What Level of Maths Do You Need?
The main question when trying to understand an interdisciplinary field such as Machine Learning is the amount of maths necessary and the level of maths needed to understand these techniques. The answer to this question is multidimensional and depends on the level and interest of the individual. Research in mathematical formulations and theoretical advancement of Machine Learning is ongoing and some researchers are working on more advance techniques. I’ll state what I believe to be the minimum level of mathematics needed to be a Machine Learning Scientist/Engineer and the importance of each mathematical concept.
A colleague, Skyler Speakman, recently said that “Linear Algebra is the mathematics of the 21st century” and I totally agree with the statement.
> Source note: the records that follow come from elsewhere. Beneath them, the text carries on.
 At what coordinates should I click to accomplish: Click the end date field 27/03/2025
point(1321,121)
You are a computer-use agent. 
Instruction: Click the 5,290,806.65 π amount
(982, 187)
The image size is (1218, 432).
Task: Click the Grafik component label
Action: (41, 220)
In ML, Linear Algebra comes up everywhere. Topics such as Principal Component Analysis (PCA), Singular Value Decomposition (SVD), Eigendecomposition of a matrix, LU Decomposition, QR Decomposition/Factorization, Symmetric Matrices, Orthogonalization & Orthonormalization, Matrix Operations, Projections, Eigenvalues & Eigenvectors, Vector Spaces and Norms are needed for understanding the optimization methods used for machine learning. The amazing thing about Linear Algebra is that there are so many online resources. I have always said that the traditional classroom is dying because of the vast amount of resources available on the internet. My favorite Linear Algebra course is the one offered by MIT Courseware (Prof. Gilbert Strang).
Machine Learning and Statistics aren’t very different fields. Actually, someone recently defined Machine Learning as ‘doing statistics on a Mac’. Some of the fundamental Statistical and Probability Theory needed for ML are Combinatorics, Probability Rules & Axioms, Bayes’ Theorem, Random Variables, Variance and Expectation, Conditional and Joint Distributions, Standard Distributions (Bernoulli, Binomial, Multinomial, Uniform and Gaussian), Moment Generating Functions, Maximum Likelihood Estimation (MLE), Prior and Posterior, Maximum a Posteriori Estimation (MAP) and Sampling Methods.
Some of the necessary topics include Differential and Integral Calculus, Partial Derivatives, Vector-Values Functions, Directional Gradient, Hessian, Jacobian, Laplacian and Lagragian Distribution.
4.Algorithms and Complex Optimizations:
This is important for understanding the computational efficiency and scalability of our Machine Learning Algorithm and for exploiting sparsity in our datasets. Knowledge of data structures (Binary Trees, Hashing, Heap, Stack etc), Dynamic Programming, Randomized & Sublinear Algorithm, Graphs, Gradient/Stochastic Descents and Primal-Dual methods are needed.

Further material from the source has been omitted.